Currently citizens of more than 55 countries are eligible to use PayPal and over 96 million accounts are active around the world, and the number is growing by the day. But not one country in the Middle East has been approved.
Thanks to SBG this was my second article as a guest columist to published in the GDN and I don't think it will be my last either. This one hits at a subject that is near and dear to me and that is ECONOMIC freedom. A freedom most in Bahrain don't have, but is within grasp IF the political will is there to take the steps needed to open up the doors that are now closed. I hope someone will do what needs to be done and let the FREE MARKET create economic opprotunity for those who could use it. All the other parts of the economic equation are in place. All that is needed for some good solid growth in the small business marketplace is a cheap and reliable manner to transfer payments from one party to another and the desert will bloom with the entrepreneurial success that Bahrain is capable of achieving.
2 Comments:
This is a GREAT article and so very true! We experienced this same problem when we came to the States a few wks ago. Our Paypal acct. had expired and since our address is in Bahrain, it would not be possible to get or extend our acct. But, thankfully, my mom gave us her credit card and we were able to update my Flickr acct that way and not worry w/ Paypal.

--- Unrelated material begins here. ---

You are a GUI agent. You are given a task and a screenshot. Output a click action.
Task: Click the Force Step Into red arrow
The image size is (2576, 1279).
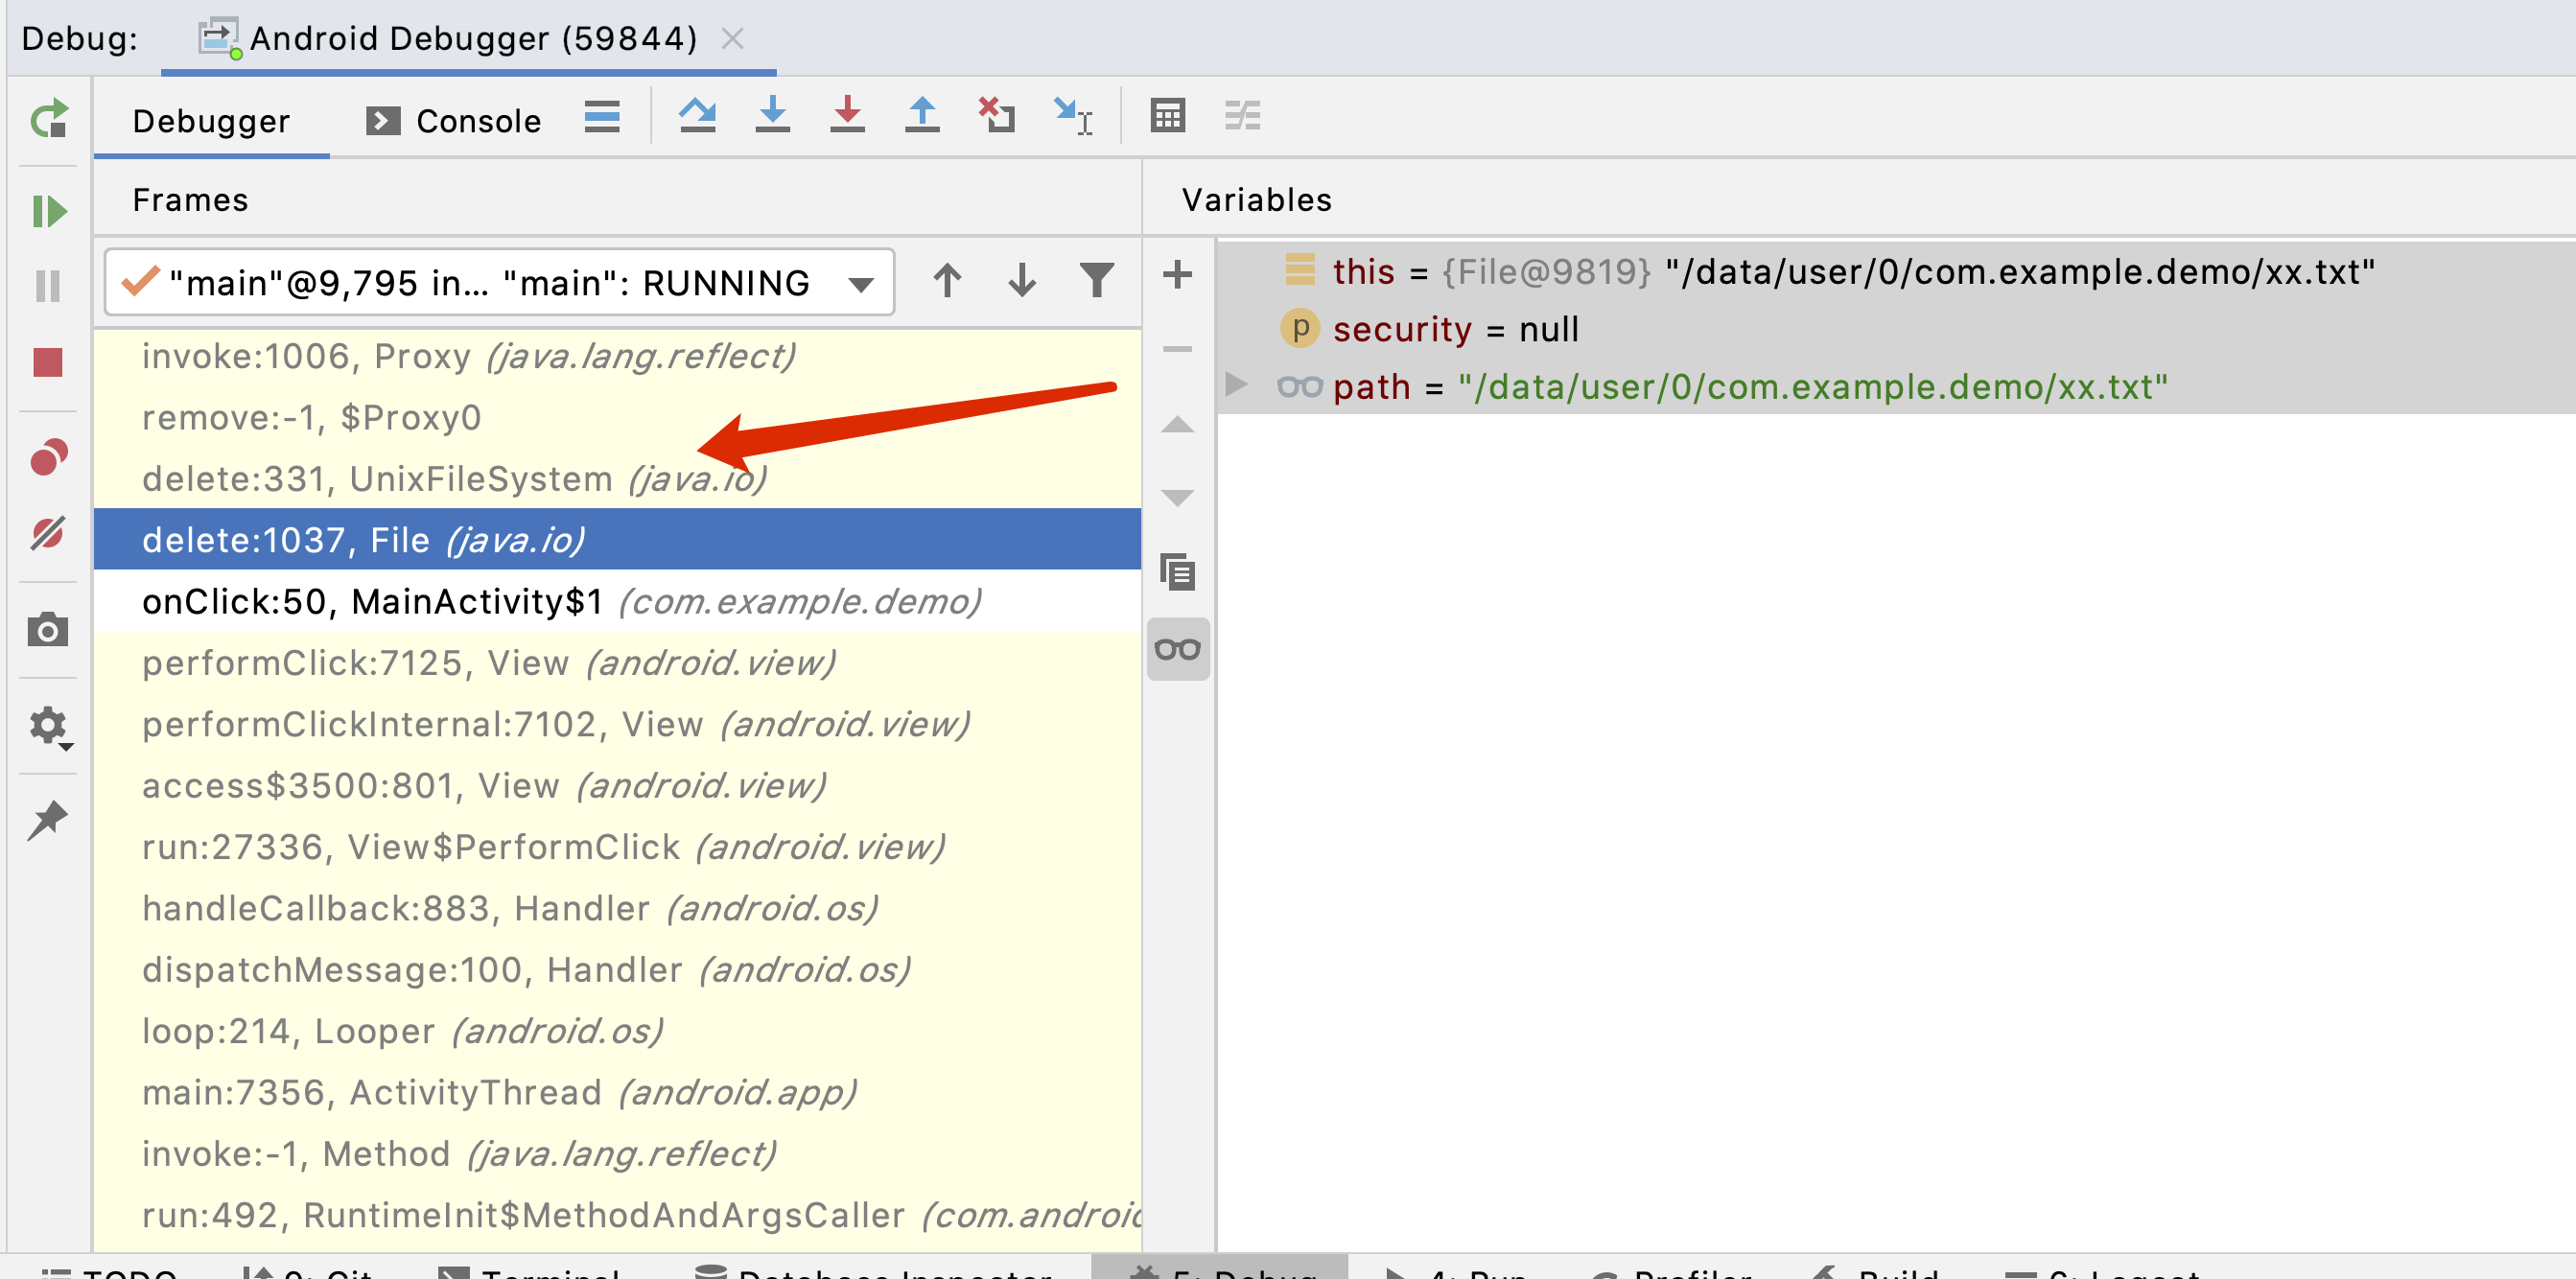coord(847,116)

It's a shame that this is the case - since my husband is a composer and has had offers from ppl, lately, who want to purchase his last album (which was possible when we lived in the States), but since we live in Bahrain now, he's unable to do the transaction w/ them because he can't accept their payments thru Paypal and our Paypal acct isn't working. It makes it literally impossible for him to sell his albums on his own so it puts you in a funk really.
He sells a lot of his stuff thru garageband and CD Baby, but you get the whole 'having to bundle up your CDs' and send a huge stack to them every single time, which is a pain in the arse, but it works.

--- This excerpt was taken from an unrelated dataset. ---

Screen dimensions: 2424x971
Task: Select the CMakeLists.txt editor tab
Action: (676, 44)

It would be so much easier if Paypal could be accessed in Bahrain. That would make life so less dramatic!
You are not alone Tooners. If Paypal was able to be used in Bahrain, your husband and 1000's of others in Bahrain could 1) start a new business and be on the path to economic idependance 2) EXPAND their current business to a WORLD WIDE market. It is sad that not one country in the Middle East and the GCC region are PayPal approved. If there is one country in the region that should be PAYPAL approved it is Bahrain. Let us both hope that this issue gets resolved and the sooner the better.